Un acto de humildad
Is 2, 1-5
Sal 121
Mt 8,
5-11
Entrando en Cafarnaúm Jesús
realiza un milagro a distancia; no ve al enfermo, no lo escucha, ni siquiera lo
toca, sólo bastó un acto de humildad de parte del Centurión para conseguir del Maestro lo que
pretendía. Así abrimos el año litúrgico, el Señor nos invita a tomar el lugar
que nos corresponde, pues ser humildes no sólo implica reconocer lo que somos,
sino lo que Dios hace por nosotros y en nosotros.
El Señor Jesús ante la necesidad
que le presentaba el Centurión actúo con prontitud: “iré a sanarlo” (v. 7).
Pero es la respuesta del Capitán lo que provoca la admiración del Señor: “No
merezco que entres en mi casa; solamente da la orden y quedará sano” (v. 8). Nadie
de nosotros es digno de la obra de Dios pero es Él, en su amor, quien nos
dignifica. No somos merecedores, pero si reconocemos la fuerza de su Palabra
podemos experimentar su gracia. Nuestro lugar es este: “No soy digno”; “No lo
merezco”, eres Tú Señor quien lo hace todo y en tu misericordia puedes sanarme.

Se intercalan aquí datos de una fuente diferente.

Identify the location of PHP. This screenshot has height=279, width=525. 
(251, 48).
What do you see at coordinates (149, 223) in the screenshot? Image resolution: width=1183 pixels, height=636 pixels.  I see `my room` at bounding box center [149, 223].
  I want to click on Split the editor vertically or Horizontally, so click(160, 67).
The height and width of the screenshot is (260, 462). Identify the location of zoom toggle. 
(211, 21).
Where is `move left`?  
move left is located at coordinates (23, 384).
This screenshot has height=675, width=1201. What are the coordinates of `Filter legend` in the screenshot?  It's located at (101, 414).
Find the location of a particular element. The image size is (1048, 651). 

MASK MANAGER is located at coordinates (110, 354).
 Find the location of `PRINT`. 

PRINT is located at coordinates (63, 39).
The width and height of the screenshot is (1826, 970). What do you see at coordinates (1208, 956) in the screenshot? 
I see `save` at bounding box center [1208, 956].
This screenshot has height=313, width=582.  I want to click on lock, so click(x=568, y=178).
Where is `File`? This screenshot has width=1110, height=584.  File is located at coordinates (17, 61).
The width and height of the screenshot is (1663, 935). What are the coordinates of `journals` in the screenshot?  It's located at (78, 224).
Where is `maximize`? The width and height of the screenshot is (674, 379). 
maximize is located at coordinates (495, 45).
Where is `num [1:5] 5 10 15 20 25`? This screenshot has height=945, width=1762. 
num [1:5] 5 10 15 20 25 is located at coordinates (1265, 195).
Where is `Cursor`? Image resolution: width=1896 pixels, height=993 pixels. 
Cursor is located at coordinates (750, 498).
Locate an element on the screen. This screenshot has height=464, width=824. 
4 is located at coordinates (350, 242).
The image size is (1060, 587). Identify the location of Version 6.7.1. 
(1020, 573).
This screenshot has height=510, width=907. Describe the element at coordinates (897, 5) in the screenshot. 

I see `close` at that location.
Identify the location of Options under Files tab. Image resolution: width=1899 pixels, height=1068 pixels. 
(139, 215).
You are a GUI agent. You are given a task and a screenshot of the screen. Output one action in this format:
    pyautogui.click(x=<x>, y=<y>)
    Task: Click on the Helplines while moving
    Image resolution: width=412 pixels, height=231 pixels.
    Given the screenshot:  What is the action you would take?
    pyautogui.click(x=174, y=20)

El requisito es sencillo: tener
fe (v. 10). La fe es aquella virtud, sembrada por nuestro Creador, en nosotros,
que nos capacita a esperar con
paciencia y a creer con esperanza. Si flaqueamos en nuestra fe, sólo hace falta
acercarnos a Quien lo puede todo y lo hace nuevo (cf. Ap 21, 5) y con sencillez de corazón digamos:
“creo en ti, pero aumenta mi fe”.
Cuando se nos presente alguna
necesidad, “subamos al monte del Señor, al templo del Dios de Jacob, para que
Él nos enseñe sus caminos y andemos por sus sendas” (Is 2, 3), vislumbremos su
presencia y con la humildad consigamos sus milagros. ¡Caminemos a la luz del
Señor!, pues sólo basta su Palabra y todo encontrará su remedio. Un acto de
humildad le arrebata a Dios un milagro.